## Supplied material
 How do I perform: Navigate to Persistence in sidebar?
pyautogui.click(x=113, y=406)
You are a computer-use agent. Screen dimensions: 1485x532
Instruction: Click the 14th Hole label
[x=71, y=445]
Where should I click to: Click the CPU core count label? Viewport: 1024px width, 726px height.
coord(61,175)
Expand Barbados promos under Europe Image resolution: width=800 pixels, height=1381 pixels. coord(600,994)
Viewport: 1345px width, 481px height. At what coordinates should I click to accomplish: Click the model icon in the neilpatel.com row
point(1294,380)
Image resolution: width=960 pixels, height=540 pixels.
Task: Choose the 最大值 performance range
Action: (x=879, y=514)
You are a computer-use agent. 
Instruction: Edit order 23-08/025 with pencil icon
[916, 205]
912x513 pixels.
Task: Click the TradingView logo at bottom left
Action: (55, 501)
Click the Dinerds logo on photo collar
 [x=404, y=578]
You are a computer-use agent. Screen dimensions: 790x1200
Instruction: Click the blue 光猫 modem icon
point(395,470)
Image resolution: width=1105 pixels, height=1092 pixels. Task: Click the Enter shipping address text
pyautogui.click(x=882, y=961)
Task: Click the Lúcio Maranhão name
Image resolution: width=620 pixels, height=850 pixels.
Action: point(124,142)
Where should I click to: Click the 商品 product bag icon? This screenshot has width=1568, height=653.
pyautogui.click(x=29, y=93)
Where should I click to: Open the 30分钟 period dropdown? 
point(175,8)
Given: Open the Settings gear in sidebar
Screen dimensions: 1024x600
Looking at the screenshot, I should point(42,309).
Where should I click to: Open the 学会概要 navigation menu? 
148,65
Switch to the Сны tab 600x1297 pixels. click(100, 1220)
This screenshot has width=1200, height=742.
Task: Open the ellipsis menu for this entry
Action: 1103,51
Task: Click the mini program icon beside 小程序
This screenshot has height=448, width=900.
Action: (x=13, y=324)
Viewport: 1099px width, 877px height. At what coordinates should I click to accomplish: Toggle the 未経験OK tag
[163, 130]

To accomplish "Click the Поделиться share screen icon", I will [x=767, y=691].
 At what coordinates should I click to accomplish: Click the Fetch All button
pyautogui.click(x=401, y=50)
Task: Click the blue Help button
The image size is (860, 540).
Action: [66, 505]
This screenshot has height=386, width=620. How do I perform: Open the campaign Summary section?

## Task to complete
Every record must be written out again without any change.

## Solution for this task
 How do I perform: Navigate to Persistence in sidebar?
pyautogui.click(x=113, y=406)
You are a computer-use agent. Screen dimensions: 1485x532
Instruction: Click the 14th Hole label
[x=71, y=445]
Where should I click to: Click the CPU core count label? Viewport: 1024px width, 726px height.
coord(61,175)
Expand Barbados promos under Europe Image resolution: width=800 pixels, height=1381 pixels. coord(600,994)
Viewport: 1345px width, 481px height. At what coordinates should I click to accomplish: Click the model icon in the neilpatel.com row
point(1294,380)
Image resolution: width=960 pixels, height=540 pixels.
Task: Choose the 最大值 performance range
Action: (x=879, y=514)
You are a computer-use agent. 
Instruction: Edit order 23-08/025 with pencil icon
[916, 205]
912x513 pixels.
Task: Click the TradingView logo at bottom left
Action: (55, 501)
Click the Dinerds logo on photo collar
 [x=404, y=578]
You are a computer-use agent. Screen dimensions: 790x1200
Instruction: Click the blue 光猫 modem icon
point(395,470)
Image resolution: width=1105 pixels, height=1092 pixels. Task: Click the Enter shipping address text
pyautogui.click(x=882, y=961)
Task: Click the Lúcio Maranhão name
Image resolution: width=620 pixels, height=850 pixels.
Action: point(124,142)
Where should I click to: Click the 商品 product bag icon? This screenshot has width=1568, height=653.
pyautogui.click(x=29, y=93)
Where should I click to: Open the 30分钟 period dropdown? 
point(175,8)
Given: Open the Settings gear in sidebar
Screen dimensions: 1024x600
Looking at the screenshot, I should point(42,309).
Where should I click to: Open the 学会概要 navigation menu? 
148,65
Switch to the Сны tab 600x1297 pixels. click(100, 1220)
This screenshot has width=1200, height=742.
Task: Open the ellipsis menu for this entry
Action: 1103,51
Task: Click the mini program icon beside 小程序
This screenshot has height=448, width=900.
Action: (x=13, y=324)
Viewport: 1099px width, 877px height. At what coordinates should I click to accomplish: Toggle the 未経験OK tag
[163, 130]

To accomplish "Click the Поделиться share screen icon", I will [x=767, y=691].
 At what coordinates should I click to accomplish: Click the Fetch All button
pyautogui.click(x=401, y=50)
Task: Click the blue Help button
The image size is (860, 540).
Action: [66, 505]
This screenshot has height=386, width=620. How do I perform: Open the campaign Summary section?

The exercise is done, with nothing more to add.